A la merma de pastores y la indiferencia institucional, se suma otro factor inesperado: la expansión del ganado vacuno. Procedente sobre todo de Asturias y Cantabria, este modelo ganadero, favorecido por la reconversión lechera, ofrece ventajas económicas inmediatas. Pero a largo plazo, puede resultar perjudicial.
«Las ovejas merinas, que fueron las que crearon estos pastos, requieren atención constante, pero cuidan el territorio. Previenen incendios, mantienen la biodiversidad. El vacuno no llega donde llegan ellas. Dejan zonas sin pastar y no ayuda a conservar el ecosistema», advierte el experto.
Además, las juntas vecinales que gestionan los puertos de montaña optan por alquilar el uso al mejor postor. «Y el vacuno paga más. Así que el ovino pierde espacio. Es una competencia desigual”.
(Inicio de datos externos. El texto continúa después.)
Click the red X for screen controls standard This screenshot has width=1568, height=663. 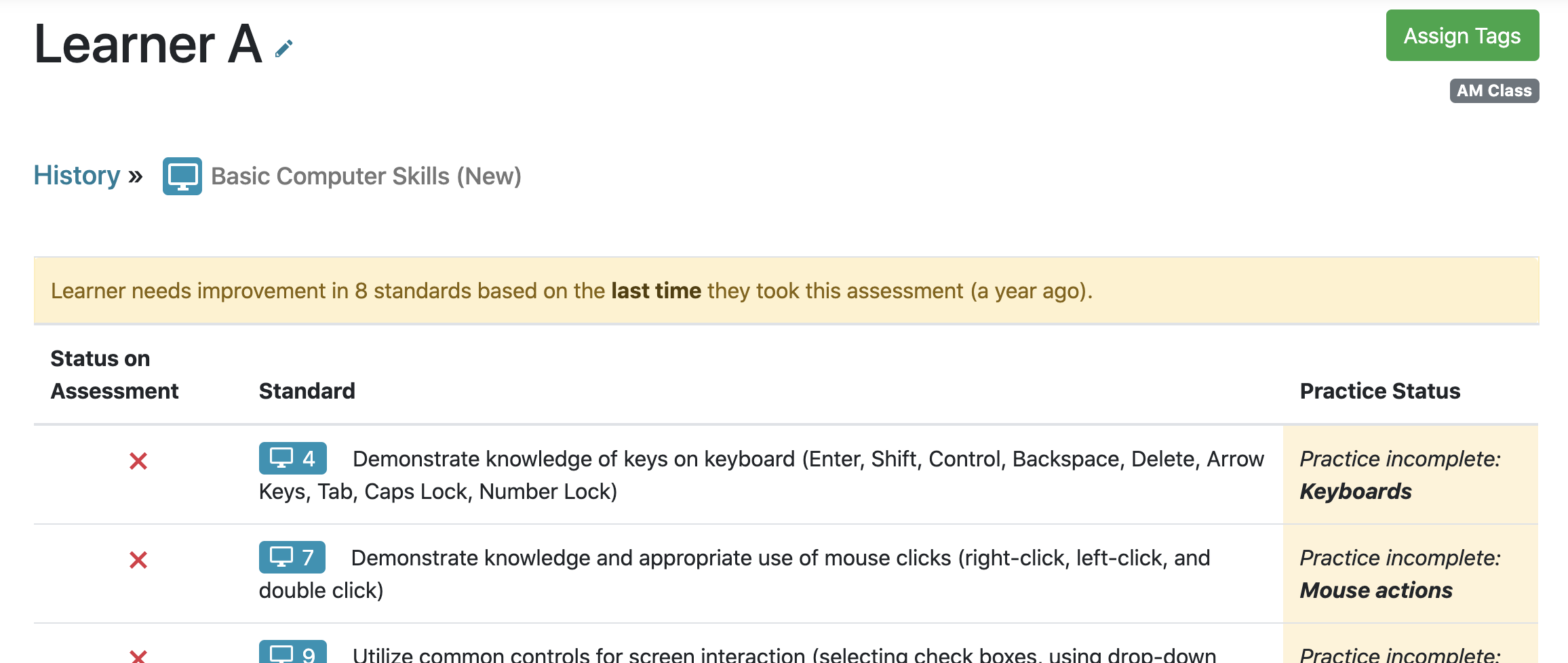(138, 656)
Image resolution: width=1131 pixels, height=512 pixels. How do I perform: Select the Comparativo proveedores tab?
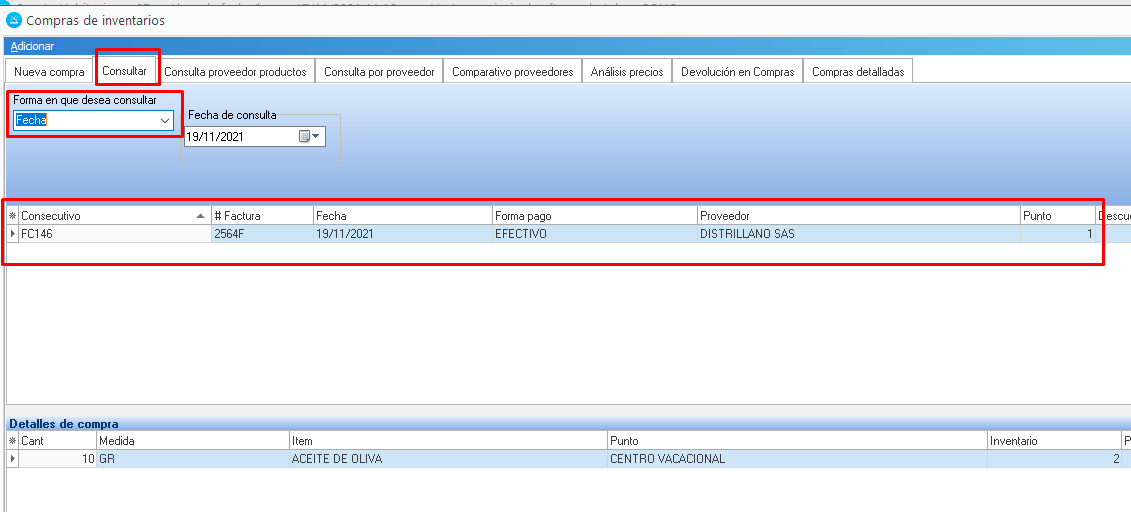(512, 72)
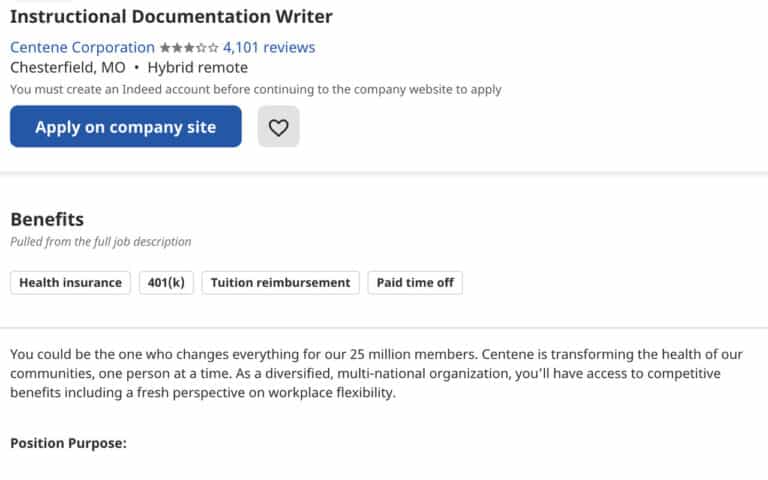View the 4,101 reviews link
Viewport: 768px width, 480px height.
(x=269, y=48)
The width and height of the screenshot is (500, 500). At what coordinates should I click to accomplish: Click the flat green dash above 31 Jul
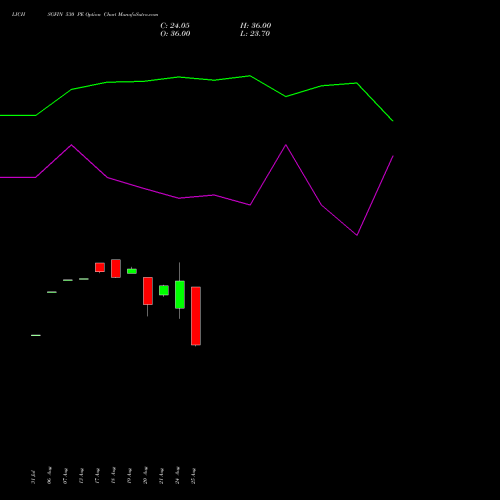tap(36, 335)
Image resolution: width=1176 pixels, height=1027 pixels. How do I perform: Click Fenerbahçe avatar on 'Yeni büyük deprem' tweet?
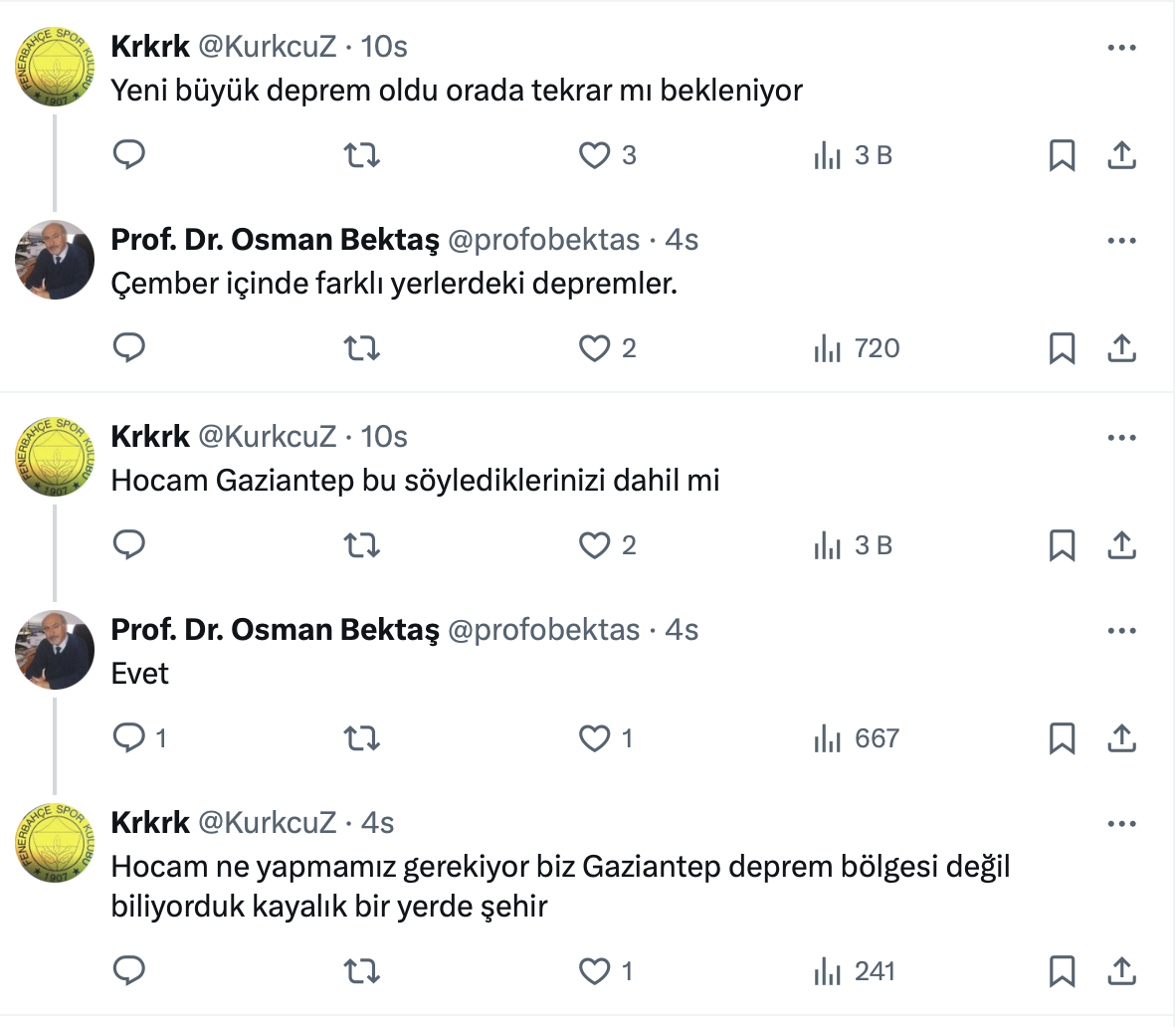(x=55, y=67)
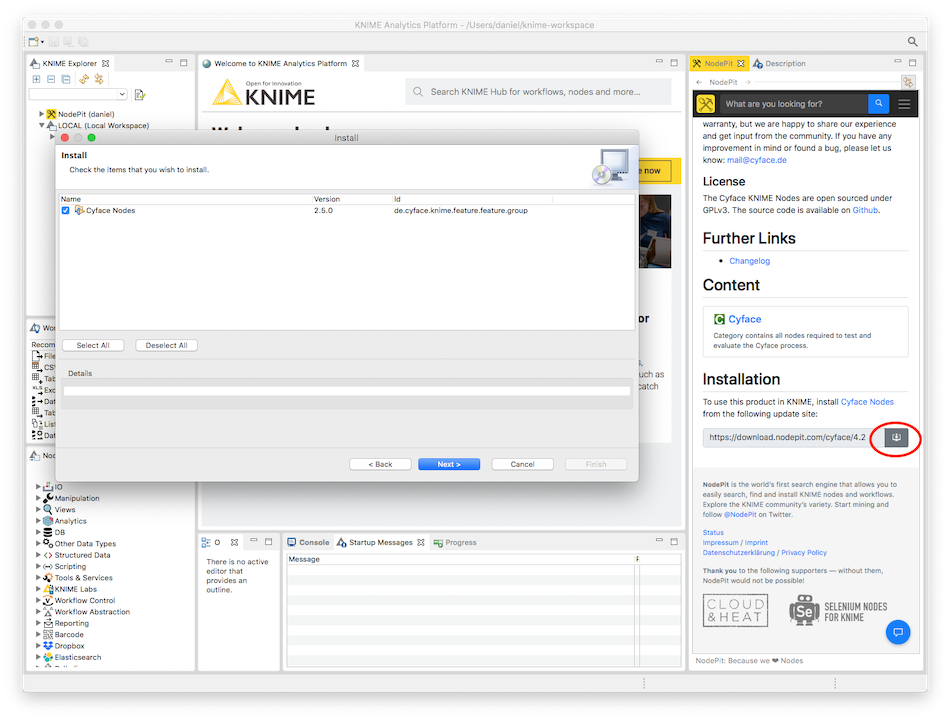Open the blue chat bubble in NodePit
This screenshot has height=720, width=950.
click(x=897, y=631)
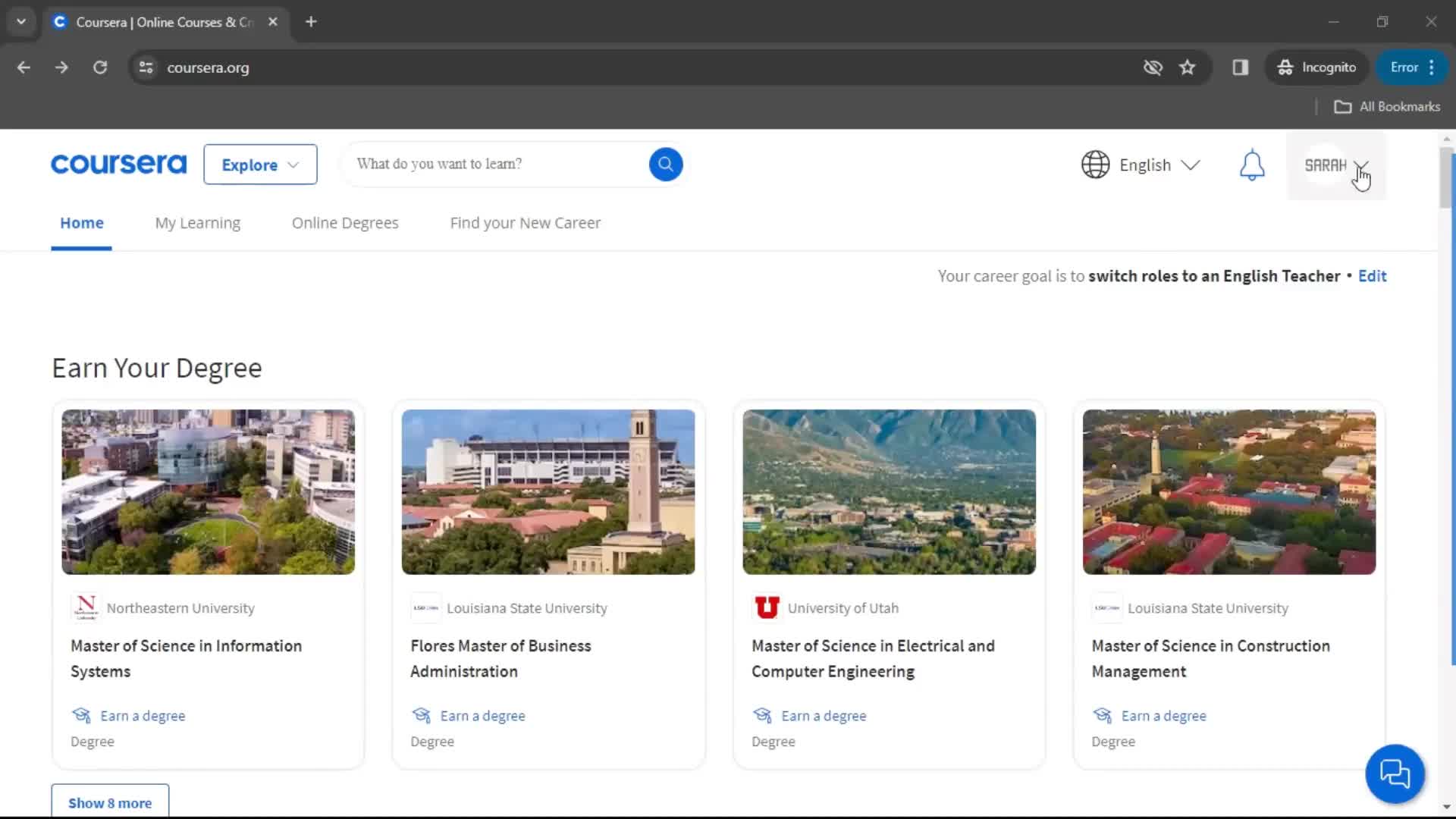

Pese al panorama sombrío, Rodríguez Pascual no renuncia del todo a la esperanza. “Yo he estado en Australia. Allí siguen apostando por la oveja merina, seleccionan lana de alta calidad, en condiciones más duras que las nuestras. ¿Por qué aquí no? Tenemos profesionales, universidades, conocimiento técnico. Solo falta voluntad”.
Para él, el gran reto es político y estratégico: diseñar un programa nacional que responda a una pregunta esencial: ¿qué queremos hacer con las montañas españolas? Porque si el ovino desaparece de los puertos, lo harán con él los paisajes, los ecosistemas y una parte importante de nuestra identidad.
“La trashumancia no es solo un oficio del pasado. Es una herramienta para el futuro. Pero necesitamos acción. Necesitamos creer en ella”, sentencia. Y su mirada, en el corazón de León, sigue puesta en los caminos que aún esperan volver a llenarse de pasos, cencerros y lana.